09-012-02 俺君剣聖、 三才七ヶ月。密林都市クスライエンにて考える
早く剣の修行をしたいのだが、カグツチが重い。魔法の使い方はルシアを観察するうちに大方わかったと言うのに、練気を使うアリムルゥネを観察しても、いつまでたってもやり方がイマイチ分からないのだ。
──気。練気。俺君も使いたい!
むむむ、むむむのむ。
気か。
盗もうにも、そもそも根本が見えないので分からない。
俺君は、木の枝に木片を縄で括りつけ、何度も木の枝で殴る。
そんな事を、暇さえあれば繰り返していた。
しかし、心の内はどんよりと。成長にブレーキが掛かったように、俺君の進む未来に暗雲が、先が見えなくなっていたのである。
アリムルゥネは「ギューとして、ズズズとやって、とわー! って力を解放するんです」
などと寝言をほざき、ルシアはルシアで「カグツチが持てる様になってからでも遅くないんじゃないか? ライエン様」
などと超楽観主義者は俺君の赤い逆毛をポンポンと撫でる。
──ぐおお、ぐおおおお。自然と怒りの矛先は、木につられた木片へと向かった。
◇
そんな俺君。
──このクスライエンで、悶々とした日々が続く。
毎日、ストーンゴーレム『大福二号』改(ロケットパンチを廃止した改良型だ)を作る日々には既に日課であり、もう飽きた。

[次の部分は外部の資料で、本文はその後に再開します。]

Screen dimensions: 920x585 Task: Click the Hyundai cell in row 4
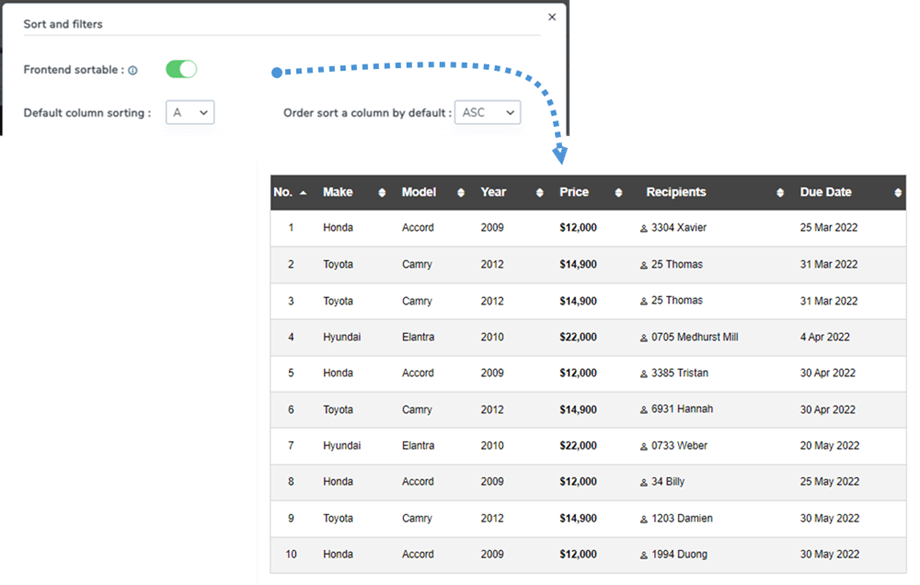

新素材たる『鉄』も欲しい。もっとも、銀でも構わないのだが。銀は鉄より高価だけれども、ない物を求めても仕方ない。シルバーゴーレム『大福六号』のパイロット、スラぶーは良くやってくれている。シルバーゴーレム『大福六号』を後何体か増産しても良いと思えてきた。しかし、そのシルバーゴーレム『大福六号』量産にしても、この街で女神ナナンからもらった銀に限界があるのである。
しかし、だ。
俺君達がかつて身を寄せていた都市の事を考える。
港湾都市、あるいは殖民都市レンクール。大公の治める街である。
殖民都市というからには、人口が増えたならば第二の都市の建設を始めるはずだ。
俺君が依頼を受けた赤い民の集落の調査、それに資源の調査など、街、すなわち植民地現地生産力を増強させるための第一歩といえよう。

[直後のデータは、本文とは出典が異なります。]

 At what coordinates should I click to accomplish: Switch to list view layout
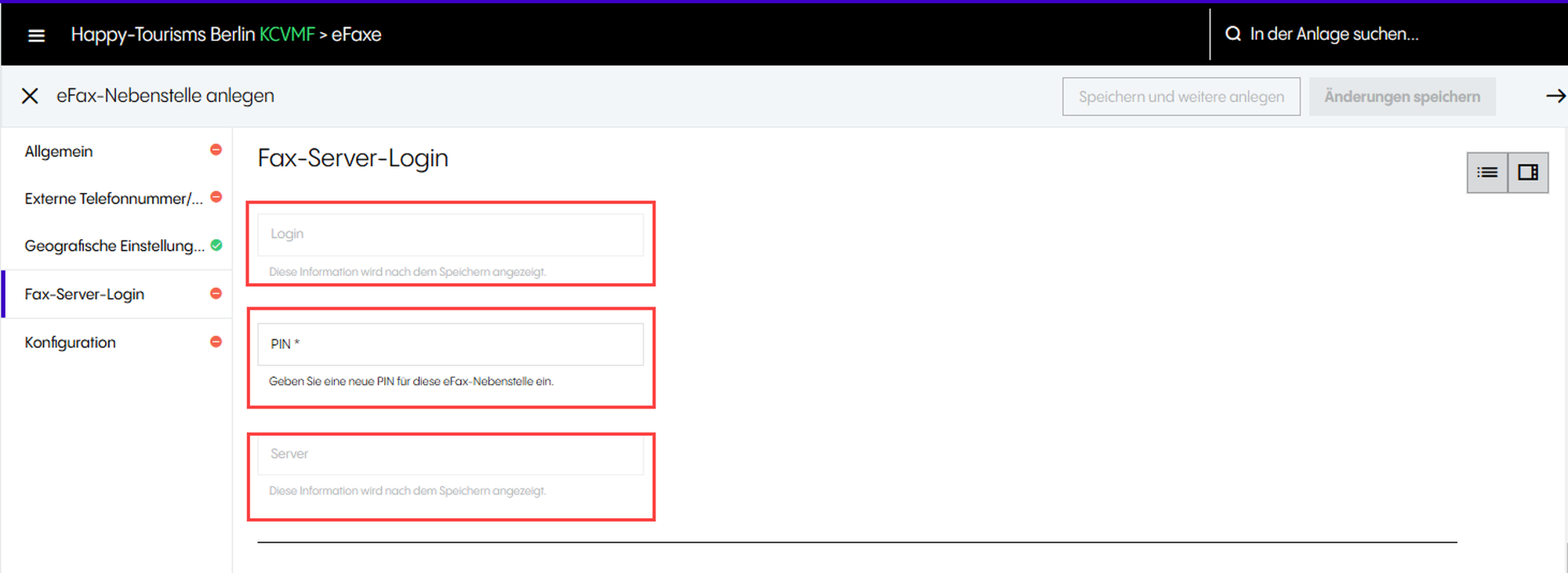[x=1487, y=172]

大公がレンクールの外に支配の手を伸ばそうとしないのは、街を囲む凶悪な植生や、猛獣、はては化け物の類の脅威が身近にあるからである。そうでなければ、とっくに赤い民との間で武力衝突が起こっていても不思議は無い。
今のところ、レンクールの戦力だけで支配領域、影響圏の拡大には無理がある。
しかし、大公の背を帝国本国艦隊が現れるか、ひいては陸戦戦力が増強されるときがあるのなら──。
──その時こそ、赤い民と旧世界の民が正面衝突をするときであろう。
しかし、鉄の装備の帝国兵と、石器や青銅器を主武器とする赤い民では戦力に雲泥の差がある。

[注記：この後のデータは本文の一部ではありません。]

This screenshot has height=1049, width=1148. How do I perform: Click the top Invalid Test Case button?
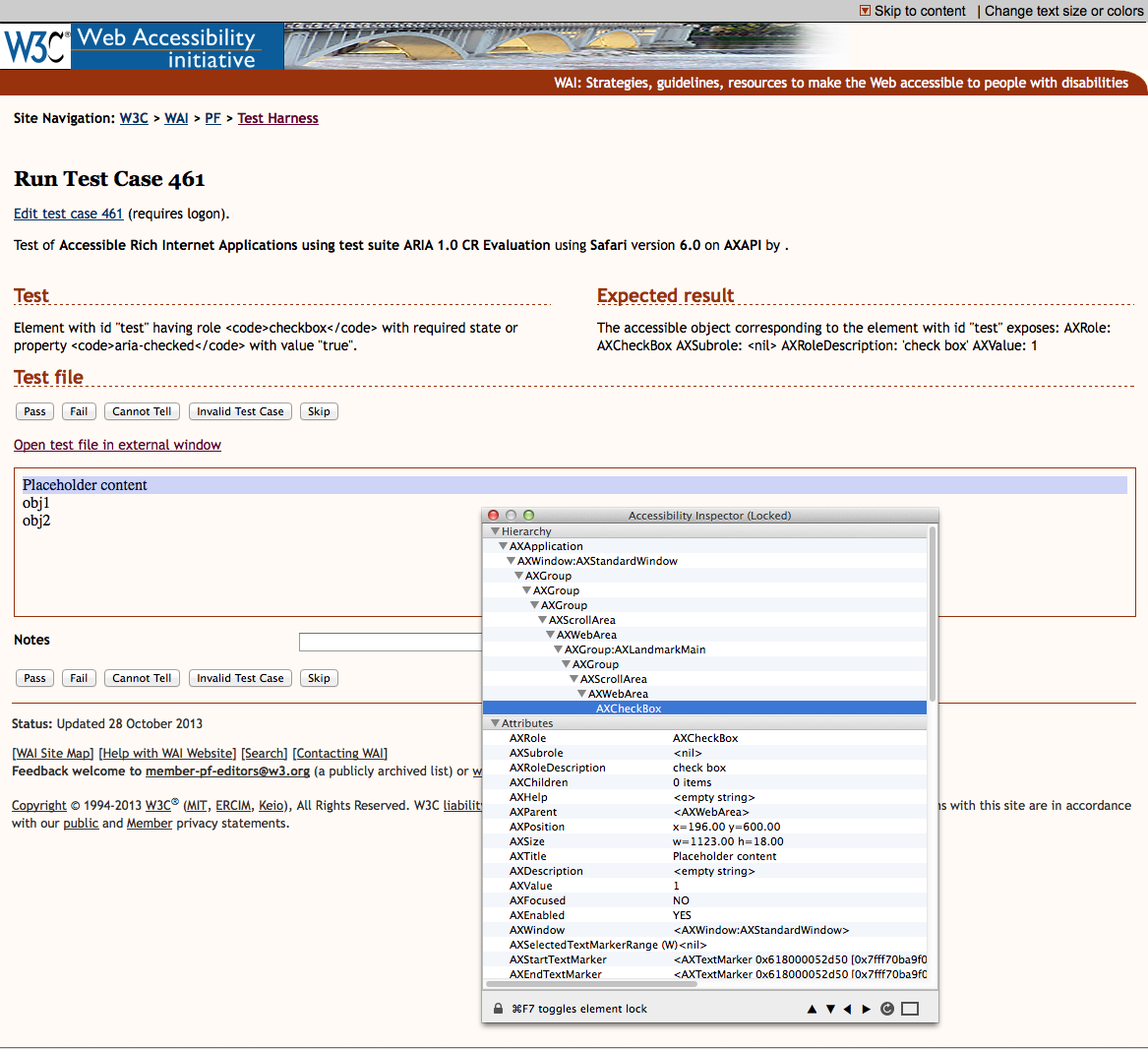pos(240,411)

俺君が大公と赤い民に供給したゴーレムはストーンゴーレム『大福二号』改、これを四十一体づつ。
俺君製ゴーレムの大福シリーズの戦力は互角と言える。
俺君は自作のゴーレムに掛けられている魔法を解く事ができ、それどころか命令を解いたゴーレムを味方に引き入れることも出来る。大公と赤い民に分け与え供与した『大福二号』改の数が四十一体づつと同数なのは、俺君が味方した陣営が勝つように、である。
──俺君は整列した『大福二号』の壁に、同じく別陣営の『大福二号』が突撃している姿を夢想した。
あー、これからどうなるんだろ。俺君は豆腐を食べる。うん、ピーナッツ味。
まずはこの都市の周りの怪物退治からかな?
などと考える。ここは深い密林の奥、自然の王様、ジャングルなのだ!
……俺君は女神ナナンから差し入れされたピーナッツ豆腐をウマウマと食べている。色違いのゴマ豆腐も添えられた。
弟子君二人は御神酒も少し。俺君が酒に手を伸ばしかけると、アリムルゥネからピシリと手を払われる。
「め! ……ですよ? お師様。お酒は大人になってからです!」と、弟子の笑みと、厳しい視線。
「さぁ、どうぞ召し上がれ」とは黒髪碧眼、赤い肌の少女、女神ナナンである。腰には大きな瓢箪を二つ下げていた。
──豆腐を前にして俺君。
ううう、うううううう、明日は、どっちだ?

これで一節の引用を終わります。